Not to rub it on anybody’s faces, but I get paid to go to school. However, it was not given to me. I put in about four years of my time in the military. I was fortunate that I did not have to deploy (or so I’ve been told). However, I was stationed overseas for two years. Which meant my two years not only consisted of working out and completing the mission, it also consisted of Skype calls and the occasional care package from a home that was 10,000 miles away; it also meant I couldn’t go home for two years, for a round-way ticket cost nearly two thousand dollars.

For those that did deploy, they not only kept in touch through Skype, but they had the letters; they patrolled the areas of Iraq or Afghanistan in 100-plus degree weather, carrying over a 100 pounds of gear on their bodies. They risked their lives day in and day out, and have seen the brutal, ugly side of war.

Regardless of where you were, whether it was in an air-conditioned office or in a tent during the summer, the military stressed that a mistake can have consequences. To this day, I remained paranoid of making a mistake in anything. That alone is a both a blessing and a curse.

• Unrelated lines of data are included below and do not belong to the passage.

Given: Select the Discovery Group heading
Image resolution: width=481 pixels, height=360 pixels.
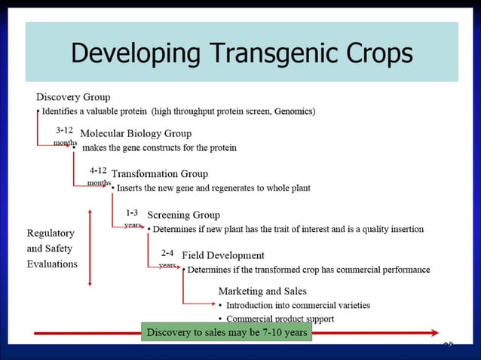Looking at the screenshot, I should (x=73, y=97).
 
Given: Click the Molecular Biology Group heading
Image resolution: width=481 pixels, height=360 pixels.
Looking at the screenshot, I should (x=136, y=134).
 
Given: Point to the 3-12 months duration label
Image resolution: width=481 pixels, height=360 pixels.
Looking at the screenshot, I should (x=65, y=136).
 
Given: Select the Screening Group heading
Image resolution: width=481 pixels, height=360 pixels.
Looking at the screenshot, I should (x=183, y=215).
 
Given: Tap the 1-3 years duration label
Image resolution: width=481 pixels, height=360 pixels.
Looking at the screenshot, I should (x=133, y=218).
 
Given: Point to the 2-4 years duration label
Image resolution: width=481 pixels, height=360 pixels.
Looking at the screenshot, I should (x=168, y=259).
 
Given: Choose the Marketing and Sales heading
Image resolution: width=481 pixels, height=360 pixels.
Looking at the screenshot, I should (x=262, y=291).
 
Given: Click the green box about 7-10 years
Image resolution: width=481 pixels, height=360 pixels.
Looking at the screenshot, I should (x=226, y=332).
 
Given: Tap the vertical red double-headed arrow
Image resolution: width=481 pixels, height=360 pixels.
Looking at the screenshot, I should (x=90, y=248).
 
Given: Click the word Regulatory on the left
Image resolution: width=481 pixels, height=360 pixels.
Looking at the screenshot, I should (x=51, y=233).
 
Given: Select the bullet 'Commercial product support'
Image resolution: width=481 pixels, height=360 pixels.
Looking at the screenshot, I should (x=280, y=319).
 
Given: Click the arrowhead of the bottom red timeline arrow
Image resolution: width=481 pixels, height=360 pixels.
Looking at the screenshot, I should (x=433, y=332).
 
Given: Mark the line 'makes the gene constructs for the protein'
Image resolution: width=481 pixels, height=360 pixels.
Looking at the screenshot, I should (x=159, y=148).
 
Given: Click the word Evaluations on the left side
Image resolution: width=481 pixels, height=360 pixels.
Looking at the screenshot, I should (x=52, y=264).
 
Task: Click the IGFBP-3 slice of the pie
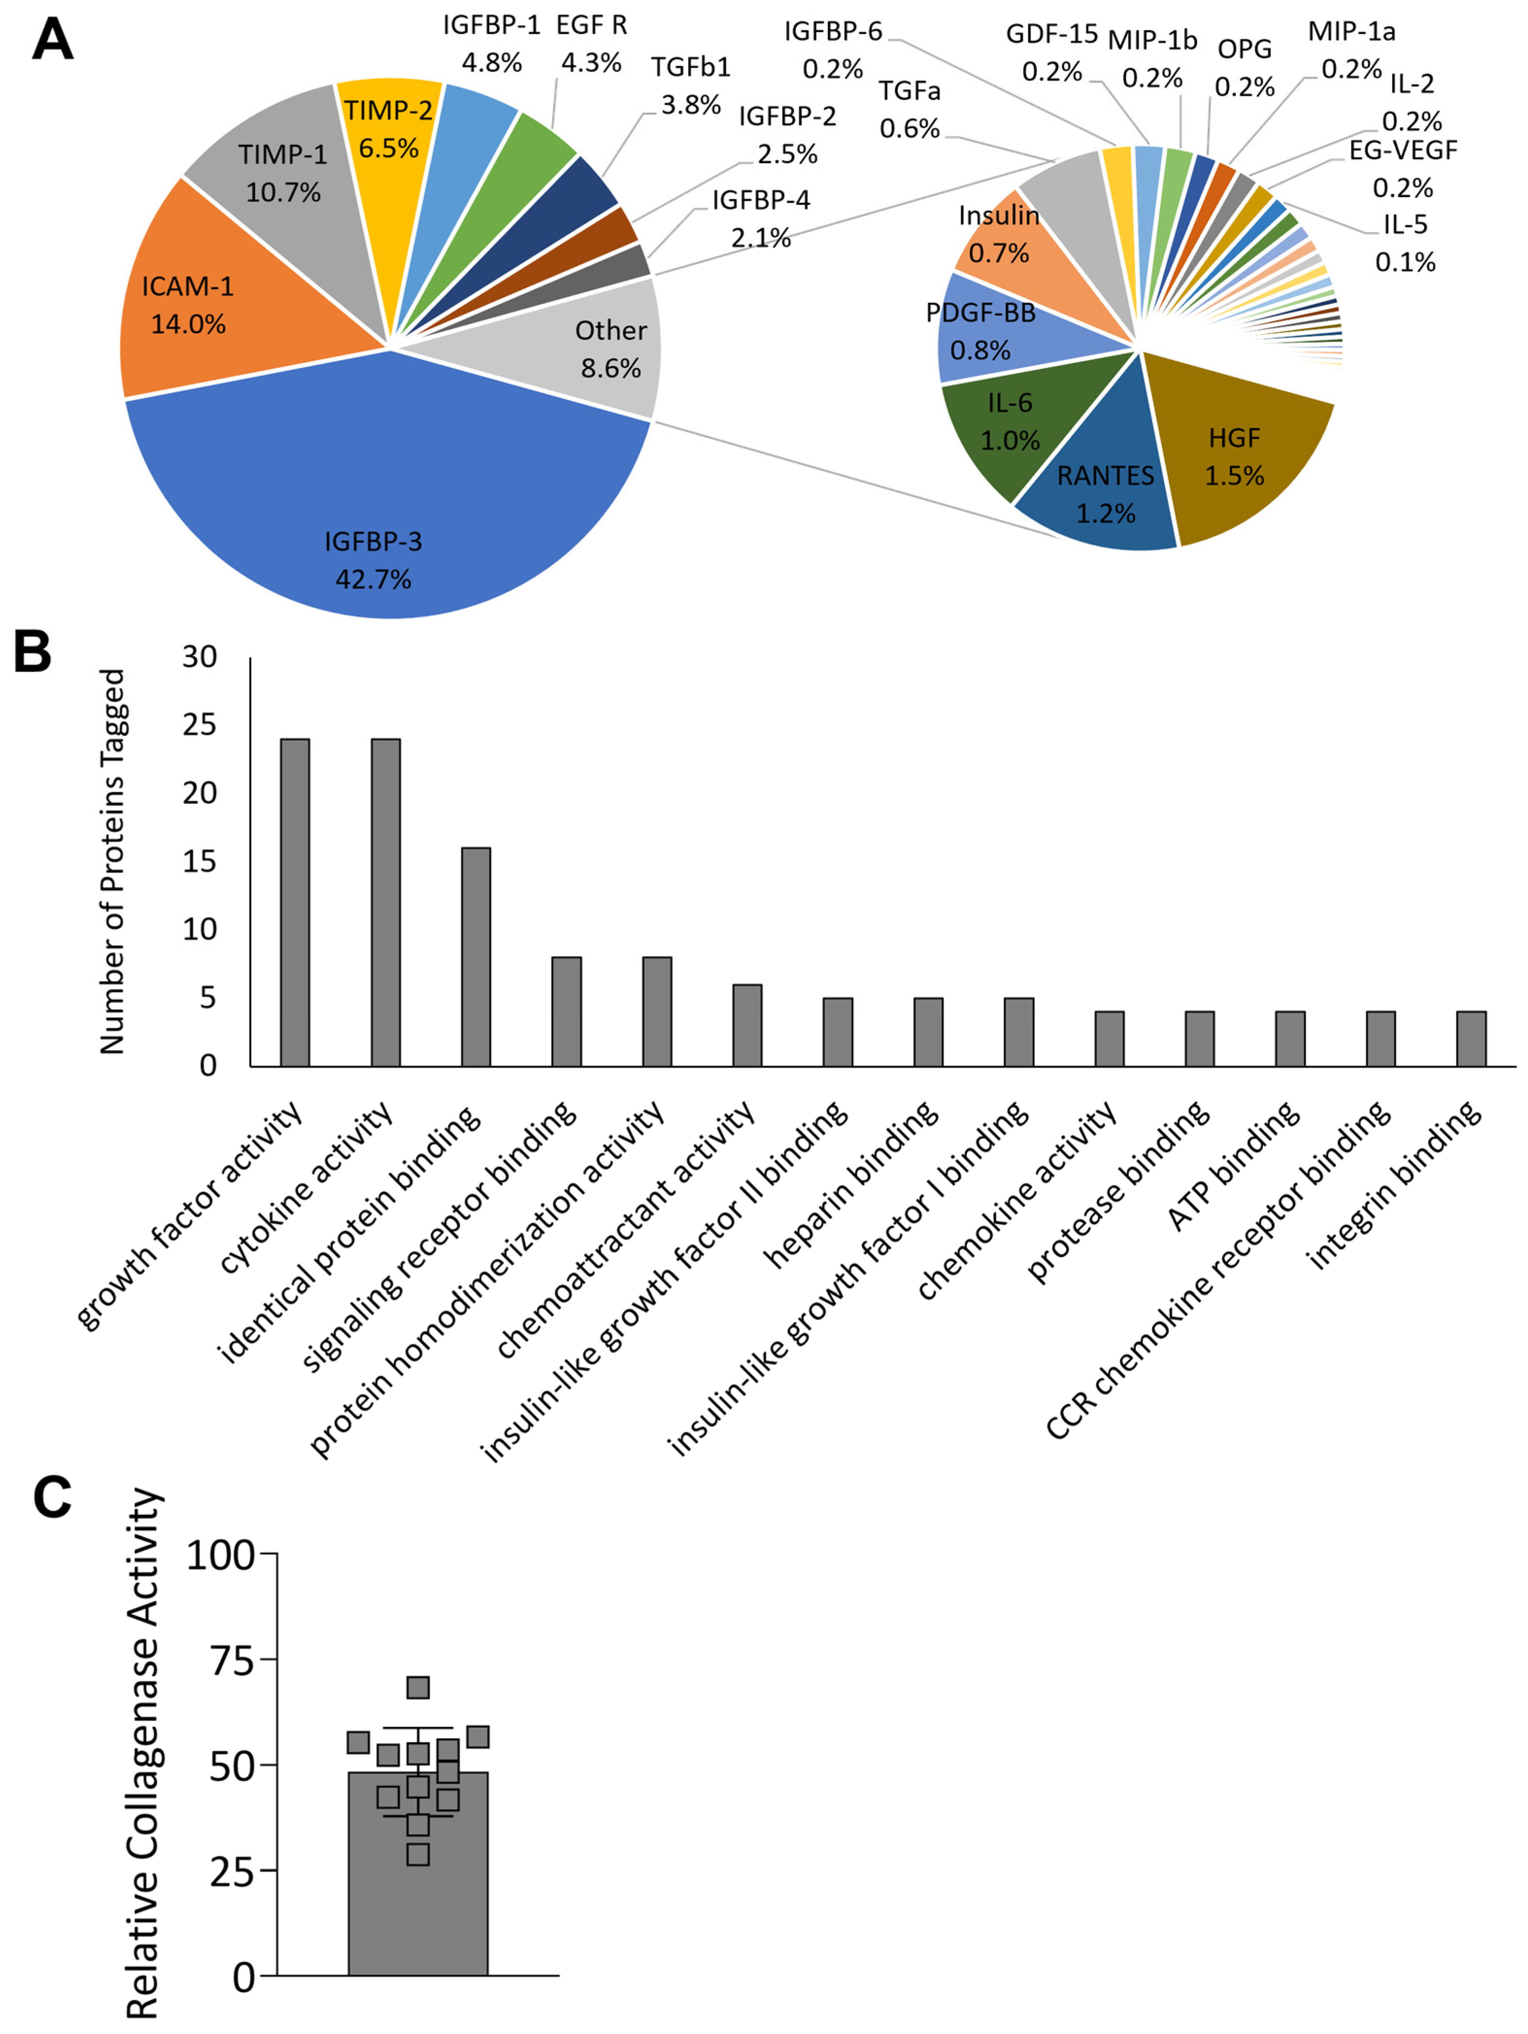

Thus, the time I put in was no easy feat. Not just physically, but mentally and emotionally. The times I had to carry a 100-pound pack for about ten miles; running up the hills at five in the morning; making sure the uniform was straight; or making sure my hair was in a tight, gelled down bun, and that no fly-aways nor my sock — which was utilized to create my bun — appeared, all the while losing and frying my hair in the process. There were the times when we had to stop work to participate in another ceremony. Sometimes, it felt like we stopped work once a week to attend another brief, much of it repeated information via PowerPoint (or as many in the military call it, “death by PowerPoint”). Then there were the sexist remarks, not only from men but from women as well.

The final nail in the coffin was the way many of us were treated as children. Regardless of whether you joined at 18, or in my case, 28, the way of being treated like a child can grind on an adult’s nerves. What irked me most was treating my own Marines as children. They didn’t need their hands to be held; they were grown. They knew the rules; they knew right from wrong. Yet we had to constantly make sure these adults did what they were told.

Although I was motivated and loved it in the beginning, near the end of my contract, I resented it. Nonetheless, the tears flowed at my going away dinner. While I was finally leaving the daily structure, it broke my heart that I was leaving a culture. While I did — and still do — miss the service, what I missed the most was the camaraderie. Leaving the office of my comrades was one of the hardest things I ever had to do. I knew I was ready to leave behind the culture I ate, slept and wore on my body for four years. However, the people, I was not ready for. I knew I would never encounter a job like this again; where the people would take the hit for you, even die for you. And many did.

So you see, having your tuition paid for all the while being paid to go to school did not consist of an essay or straight A’s. It consisted of blood, sweat, tears and sometimes a life to receive these benefits. In my branch’s case, it also included “honor, courage, commitment.”

July 27th marked a year since I left the service. While I no longer have to follow the handholding rules, I find myself constantly talking and writing about it. As one of my drill instructors once said, all the initial training and rules served a purpose. What that purpose was, we did not know then. Now, as I write this, I realize it was not only for a change, or even the benefits, it has impacted my life in more ways than one. It is what inspires my writing, and me, and it’s what keeps me pushing forward.